**Selected excerpt**
I am heartbroken. My friend Dave Lesh passed away last week and I have not been able to get into words how I feel until today.
I met Dave Lesh in 1990 on a website called Ispot talking about stock houses and we became friends soon after.
It was not hard to become friends with Dave because he was the kind of guy everyone wishes their older brother to be. To me, he was like a family member always concerned about your well being and how you were doing. We talked for hours about art, life and making decisions. We would talk about how hard it was being a father with kids in this industry. I think because we both had kids that we had this common bond.
He would ask me how my kids were or how “...my lovely wife Arlene was...” and his thoughts were genuine and his concern sincere. I would listen to him talk about Vicky, Bo, Joe and his dogs. He would talk about the lake and he would describe how much fun it was to have a boat sailing the water.
“You should come up here with the family and stay at one of the cabins” Dave would always tell me or “ You should see about getting involved with a boat company for your furniture, maybe move up here and let me see what I can do for you.” Dave was always trying to help by thinking or suggesting ways for me to find new opportunities.
He always had this little line on his tear sheets, “All it takes is imagination, yours and mine.” I always liked that saying because it said everything about Dave Lesh. He was always seeking collaboration in work and in friendships.
For three years, while I worked with Dave for the Illustrator’s Partnership, we would talk almost daily on the phone. Sometimes about IPA, sometimes about our industry but mostly it was two friends talking. One time while we talked about family, Dave said he wanted to say how much he appreciated our friendship. I made light of his sentiment. Dave shouted over my comments with “ Kenny I’m trying to tell you how glad that we are friends.” I remember replying to Dave that I wish I had an older brother that cared as much as he did.

**Exercise 1**
Repeat word for word the part of the tribute to Dave Lesh running from "I am heartbroken." down to "friends soon after.".
**Exercise 2**
Write what comes next in the tribute to Dave Lesh, picking up after its final sentence.

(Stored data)
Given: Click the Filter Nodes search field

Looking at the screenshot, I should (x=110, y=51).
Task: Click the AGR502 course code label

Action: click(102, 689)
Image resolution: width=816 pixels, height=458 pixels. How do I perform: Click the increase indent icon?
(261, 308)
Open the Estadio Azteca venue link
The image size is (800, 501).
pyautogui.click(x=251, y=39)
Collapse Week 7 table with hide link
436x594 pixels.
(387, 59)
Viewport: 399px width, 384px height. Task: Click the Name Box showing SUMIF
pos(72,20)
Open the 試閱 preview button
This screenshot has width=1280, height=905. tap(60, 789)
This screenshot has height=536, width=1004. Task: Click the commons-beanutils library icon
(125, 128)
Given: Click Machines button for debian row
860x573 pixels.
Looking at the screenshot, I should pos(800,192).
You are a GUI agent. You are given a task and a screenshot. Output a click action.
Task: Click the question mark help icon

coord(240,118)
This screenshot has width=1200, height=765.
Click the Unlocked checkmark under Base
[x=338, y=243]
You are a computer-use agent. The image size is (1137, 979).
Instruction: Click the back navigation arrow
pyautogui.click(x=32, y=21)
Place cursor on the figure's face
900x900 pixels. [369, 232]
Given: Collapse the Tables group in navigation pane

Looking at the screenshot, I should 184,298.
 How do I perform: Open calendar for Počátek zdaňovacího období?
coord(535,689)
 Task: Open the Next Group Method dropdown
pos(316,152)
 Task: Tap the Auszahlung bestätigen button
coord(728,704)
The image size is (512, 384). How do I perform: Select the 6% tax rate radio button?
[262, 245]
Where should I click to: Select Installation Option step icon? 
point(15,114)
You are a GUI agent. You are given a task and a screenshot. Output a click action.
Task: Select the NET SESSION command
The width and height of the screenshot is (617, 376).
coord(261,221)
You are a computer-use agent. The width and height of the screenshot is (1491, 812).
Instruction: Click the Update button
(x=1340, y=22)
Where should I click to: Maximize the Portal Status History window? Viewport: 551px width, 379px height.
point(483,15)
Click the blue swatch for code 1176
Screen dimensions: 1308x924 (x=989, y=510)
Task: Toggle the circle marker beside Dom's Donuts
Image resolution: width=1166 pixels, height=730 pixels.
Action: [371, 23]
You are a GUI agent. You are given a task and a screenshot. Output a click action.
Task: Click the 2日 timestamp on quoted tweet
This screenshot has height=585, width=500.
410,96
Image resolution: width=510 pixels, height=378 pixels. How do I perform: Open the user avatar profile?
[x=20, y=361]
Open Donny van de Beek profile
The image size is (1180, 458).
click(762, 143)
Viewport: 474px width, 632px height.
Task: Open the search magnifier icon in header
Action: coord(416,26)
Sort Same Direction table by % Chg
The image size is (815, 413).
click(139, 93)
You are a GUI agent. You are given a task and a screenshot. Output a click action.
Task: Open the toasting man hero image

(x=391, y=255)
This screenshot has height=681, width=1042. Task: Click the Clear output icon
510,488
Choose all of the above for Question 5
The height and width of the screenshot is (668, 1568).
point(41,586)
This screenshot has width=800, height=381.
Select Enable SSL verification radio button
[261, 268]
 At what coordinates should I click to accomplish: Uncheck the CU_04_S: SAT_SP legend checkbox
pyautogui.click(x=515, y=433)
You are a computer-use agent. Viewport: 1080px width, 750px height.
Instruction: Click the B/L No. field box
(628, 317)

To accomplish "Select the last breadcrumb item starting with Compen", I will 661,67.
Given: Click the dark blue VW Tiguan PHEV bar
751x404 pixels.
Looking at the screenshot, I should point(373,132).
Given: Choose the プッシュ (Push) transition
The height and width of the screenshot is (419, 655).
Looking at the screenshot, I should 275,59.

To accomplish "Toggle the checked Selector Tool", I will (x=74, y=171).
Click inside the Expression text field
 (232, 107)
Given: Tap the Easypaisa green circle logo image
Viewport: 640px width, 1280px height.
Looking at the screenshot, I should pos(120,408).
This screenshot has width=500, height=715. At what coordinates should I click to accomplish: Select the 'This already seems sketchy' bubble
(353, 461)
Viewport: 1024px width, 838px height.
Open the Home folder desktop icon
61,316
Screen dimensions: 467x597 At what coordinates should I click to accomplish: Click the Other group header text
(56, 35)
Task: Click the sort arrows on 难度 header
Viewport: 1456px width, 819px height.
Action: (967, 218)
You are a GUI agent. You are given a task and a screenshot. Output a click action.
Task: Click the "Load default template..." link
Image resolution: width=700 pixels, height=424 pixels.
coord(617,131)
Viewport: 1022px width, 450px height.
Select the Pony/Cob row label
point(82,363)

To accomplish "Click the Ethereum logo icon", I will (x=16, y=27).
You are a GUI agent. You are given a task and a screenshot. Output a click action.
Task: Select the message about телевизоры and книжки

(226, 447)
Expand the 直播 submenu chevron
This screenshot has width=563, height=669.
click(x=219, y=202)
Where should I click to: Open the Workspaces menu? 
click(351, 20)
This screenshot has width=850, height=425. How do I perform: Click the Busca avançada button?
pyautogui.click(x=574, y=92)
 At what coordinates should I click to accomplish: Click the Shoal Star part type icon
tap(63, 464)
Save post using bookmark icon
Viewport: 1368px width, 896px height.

**Answer section 1**
I am heartbroken. My friend Dave Lesh passed away last week and I have not been able to get into words how I feel until today.
I met Dave Lesh in 1990 on a website called Ispot talking about stock houses and we became friends soon after.

**Answer section 2**
I appreciated Dave’s friendship a great deal and that is why this hurts so much.
Dave is the only person I would let call me Kenny. Years ago, he asked me what I like to be called, Ken, Kenny or Kenneth.
“My God Dave don’t call me Kenny...” I replied “ my Mom calls me that and it drives me crazy.”
“Yeah, drives me nuts Dave.”
I gave up and Dave continued calling me Kenny after that. He would call on the phone and say “Hey Kenny” in that Indiana accent that sounded more like Kenknee. I will miss that more than I can tell you.
Dave has been on my mind, since he called to say goodbye. Dave called to say the cancer he had thought he had beaten had returned and he was home with his family. He wanted to make sure he knew how much he loved me. There was such sadness in his voice. I could not say anything except to cry. When I hung up, I felt like I missed my chance to say more. I tried calling the next day but Dave was to ill to talk.
Now days after Dave has passed, I sit here with his shadow looming over my thoughts. I know I am blessed to have known Dave but that does little to stop the tears.
I was lucky to have been influenced by people of character. Brad Holland, Chris Payne and Dave were three people with the same moral center and it was no accident that they became friends. I was gifted to become their friend and learn from them. I appreciate their friendship to this day and I am forever changed. But now Dave is gone and it has torn a hole in my heart.
I am sure Dave’s family knows this, but Dave showed me what integrity and friendship really means and how easy both are to lose. People may feel they have integrity but it is the people around them who help shape it and make it stronger. Friendships are easily dismissed as time and distance push those friendships away. Dave made both stronger for me.
I will never forget his presence and friendship and I take along his passion for doing what is right. You don’t always find someone like Dave who embodies both and that is what I will miss. No matter what the issue was, Dave would take the high ground.
When I first met Dave in person and not over the phone it was at the first illustration conference in Santa Fe. At the end of the event, some on the conference board wanted to use the extra revenue to fund a trip to Hawaii, Dave was adamant to stop it because he knew it was wrong and he and others on the board did stop it. I never forgot that.
I have seen in our industry, people willing to take the short road, to make the easy choice and take the money. Dave was not one of those people and if you met him you know exactly what I mean. His moral compass was set in the right direction and his sailing was straight. Even as he was leaving us, he stopped to pick up the phone one last time to say goodbye to a friend. I only hope that for the rest of my life, that I make Dave proud and follow his examples.
Dave, I miss you already...I wish the phone would ring.